2014-06-28

lightreads: a partial image of a etymology tree for the Indo-European word 'leuk done in white neon on black'; in the lower left is (Default)
2014-06-28 12:51 pm

The Crown of Dalemark by Diana Wynne Jones

The Crown of Dalemark (The Dalemark Quartet, #4)The Crown of Dalemark by Diana Wynne Jones

My rating: 2 of 5 stars


Huh. I said of a previous book in this series that I didn't really understand what DWJ was doing; having finished it, I'm not sure DWJ understood what DWJ was doing.

This was supposed to pull everything together. And it tried to, I think – structurally this series is supposed to be woven (like a story coat) with characters moving through time, taking each other's places, etc. etc. And it just . . . didn't. The threads swapped out too many times and I was never sure who I was supposed to be caring about at any moment.
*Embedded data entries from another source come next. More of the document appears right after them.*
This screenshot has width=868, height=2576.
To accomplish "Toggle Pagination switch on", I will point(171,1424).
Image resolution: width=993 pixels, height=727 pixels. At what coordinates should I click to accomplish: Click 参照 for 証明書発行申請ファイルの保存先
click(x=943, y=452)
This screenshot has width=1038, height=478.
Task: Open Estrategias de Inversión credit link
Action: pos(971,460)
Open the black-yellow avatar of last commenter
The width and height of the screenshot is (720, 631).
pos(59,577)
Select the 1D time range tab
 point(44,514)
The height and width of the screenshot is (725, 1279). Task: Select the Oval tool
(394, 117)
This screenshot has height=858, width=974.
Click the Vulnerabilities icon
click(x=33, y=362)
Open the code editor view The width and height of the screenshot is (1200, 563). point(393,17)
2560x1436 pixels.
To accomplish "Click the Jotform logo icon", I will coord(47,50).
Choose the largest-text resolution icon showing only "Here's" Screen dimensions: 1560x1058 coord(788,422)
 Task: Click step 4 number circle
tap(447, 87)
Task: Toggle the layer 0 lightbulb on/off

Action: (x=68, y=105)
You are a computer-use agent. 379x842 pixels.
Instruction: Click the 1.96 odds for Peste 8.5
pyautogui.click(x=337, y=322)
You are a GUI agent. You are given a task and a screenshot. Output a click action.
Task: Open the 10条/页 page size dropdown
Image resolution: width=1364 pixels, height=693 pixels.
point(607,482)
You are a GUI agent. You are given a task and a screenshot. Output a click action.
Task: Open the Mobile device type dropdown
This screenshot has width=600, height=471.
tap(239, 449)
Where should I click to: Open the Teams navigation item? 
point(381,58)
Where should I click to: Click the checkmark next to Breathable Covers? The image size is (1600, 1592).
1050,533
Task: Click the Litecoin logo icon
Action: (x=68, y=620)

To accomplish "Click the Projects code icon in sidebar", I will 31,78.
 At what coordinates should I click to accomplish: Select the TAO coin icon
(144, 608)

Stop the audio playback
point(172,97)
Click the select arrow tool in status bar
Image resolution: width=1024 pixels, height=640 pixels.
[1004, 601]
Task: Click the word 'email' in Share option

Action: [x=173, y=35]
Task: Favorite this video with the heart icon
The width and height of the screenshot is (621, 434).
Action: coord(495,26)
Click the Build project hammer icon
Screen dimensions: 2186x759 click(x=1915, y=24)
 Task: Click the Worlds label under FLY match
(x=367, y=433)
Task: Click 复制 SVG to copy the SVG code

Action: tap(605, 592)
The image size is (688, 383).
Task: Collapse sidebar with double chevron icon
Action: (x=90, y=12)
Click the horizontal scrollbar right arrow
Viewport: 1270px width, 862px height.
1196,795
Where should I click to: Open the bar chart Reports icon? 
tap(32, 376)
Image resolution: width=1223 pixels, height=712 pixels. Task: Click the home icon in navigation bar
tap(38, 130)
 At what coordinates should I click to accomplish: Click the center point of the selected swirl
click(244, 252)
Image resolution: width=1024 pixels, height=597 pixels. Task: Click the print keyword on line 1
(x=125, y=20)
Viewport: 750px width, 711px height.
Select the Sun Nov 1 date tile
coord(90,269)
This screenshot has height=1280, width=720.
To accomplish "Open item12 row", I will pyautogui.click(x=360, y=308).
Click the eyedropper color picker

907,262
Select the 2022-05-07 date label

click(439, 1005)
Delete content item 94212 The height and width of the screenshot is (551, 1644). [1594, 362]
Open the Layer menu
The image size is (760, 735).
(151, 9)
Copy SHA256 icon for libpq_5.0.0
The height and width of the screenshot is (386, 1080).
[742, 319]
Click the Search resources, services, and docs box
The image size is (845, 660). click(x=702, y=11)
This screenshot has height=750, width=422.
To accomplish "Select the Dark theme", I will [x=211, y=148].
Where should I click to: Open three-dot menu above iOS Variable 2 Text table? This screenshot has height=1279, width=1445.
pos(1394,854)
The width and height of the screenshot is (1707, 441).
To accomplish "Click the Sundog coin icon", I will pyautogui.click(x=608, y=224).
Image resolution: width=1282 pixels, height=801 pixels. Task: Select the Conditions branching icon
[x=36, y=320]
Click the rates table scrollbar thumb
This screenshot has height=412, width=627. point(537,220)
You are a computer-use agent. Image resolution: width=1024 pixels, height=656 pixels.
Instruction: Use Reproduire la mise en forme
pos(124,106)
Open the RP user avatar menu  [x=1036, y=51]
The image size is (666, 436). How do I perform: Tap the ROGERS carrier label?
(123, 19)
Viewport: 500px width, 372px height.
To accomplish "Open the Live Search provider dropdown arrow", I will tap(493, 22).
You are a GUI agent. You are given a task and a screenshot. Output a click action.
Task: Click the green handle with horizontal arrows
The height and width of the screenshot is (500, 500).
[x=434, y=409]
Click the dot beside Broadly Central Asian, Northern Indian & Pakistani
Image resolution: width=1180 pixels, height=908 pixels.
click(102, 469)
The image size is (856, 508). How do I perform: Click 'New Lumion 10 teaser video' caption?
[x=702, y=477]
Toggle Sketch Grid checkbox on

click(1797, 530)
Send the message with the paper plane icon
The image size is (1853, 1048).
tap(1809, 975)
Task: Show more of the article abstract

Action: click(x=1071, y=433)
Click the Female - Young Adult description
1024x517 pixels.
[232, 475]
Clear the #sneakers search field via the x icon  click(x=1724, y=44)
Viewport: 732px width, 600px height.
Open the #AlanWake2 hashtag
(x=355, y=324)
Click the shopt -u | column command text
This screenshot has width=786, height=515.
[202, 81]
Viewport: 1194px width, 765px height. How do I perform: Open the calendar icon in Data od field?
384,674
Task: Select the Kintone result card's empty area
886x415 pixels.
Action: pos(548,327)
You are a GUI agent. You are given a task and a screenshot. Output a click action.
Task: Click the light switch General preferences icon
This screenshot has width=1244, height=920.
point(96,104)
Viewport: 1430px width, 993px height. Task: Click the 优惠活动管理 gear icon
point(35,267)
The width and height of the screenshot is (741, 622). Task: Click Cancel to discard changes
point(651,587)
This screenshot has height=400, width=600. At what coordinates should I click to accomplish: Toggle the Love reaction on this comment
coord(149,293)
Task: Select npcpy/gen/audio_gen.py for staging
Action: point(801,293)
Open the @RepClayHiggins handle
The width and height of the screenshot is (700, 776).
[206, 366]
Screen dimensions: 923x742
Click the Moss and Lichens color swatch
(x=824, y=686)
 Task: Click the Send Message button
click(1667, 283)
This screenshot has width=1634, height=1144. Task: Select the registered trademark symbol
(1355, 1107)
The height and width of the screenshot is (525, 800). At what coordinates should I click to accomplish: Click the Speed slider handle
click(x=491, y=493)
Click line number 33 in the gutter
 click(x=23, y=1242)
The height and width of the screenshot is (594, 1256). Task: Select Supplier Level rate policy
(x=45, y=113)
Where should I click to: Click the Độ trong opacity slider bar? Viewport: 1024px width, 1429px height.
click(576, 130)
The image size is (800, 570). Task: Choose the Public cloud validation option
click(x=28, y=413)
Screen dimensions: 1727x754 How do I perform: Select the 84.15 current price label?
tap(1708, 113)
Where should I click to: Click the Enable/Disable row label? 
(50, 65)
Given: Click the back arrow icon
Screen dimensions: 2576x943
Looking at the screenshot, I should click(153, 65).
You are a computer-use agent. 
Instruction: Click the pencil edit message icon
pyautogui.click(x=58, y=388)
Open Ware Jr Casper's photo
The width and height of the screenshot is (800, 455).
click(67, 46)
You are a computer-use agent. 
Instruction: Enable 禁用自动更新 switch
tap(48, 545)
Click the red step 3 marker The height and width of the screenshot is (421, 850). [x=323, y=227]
And, well, file this under 'thinking about it too much,' but this is epic fantasy of the sort where "revolution" is actually an incredibly conservative act that shores up the system of power rather than reordering it. You know, the evil king is bad, so we fix it by replacing him with the good king. All the problems of hierarchical hereditary political dictatorships being contained in the caliber of the dictator, you know. Here its evil barons replaced with the good king, but same damn thing. I'm not asking for the great democratization of fantasy land – that has its own perils, and they are many – it's just that let's not pretend here. Books like this play with the emotional rush of political uprising while never, for a second, meaningfully threatening the social order they spend so long calling corrupt. It's not like people aren't still writing this sort of political fantasy that parades around in the trappings of radicalism while actually being intensely conservative. I just happen not to read it that much anymore.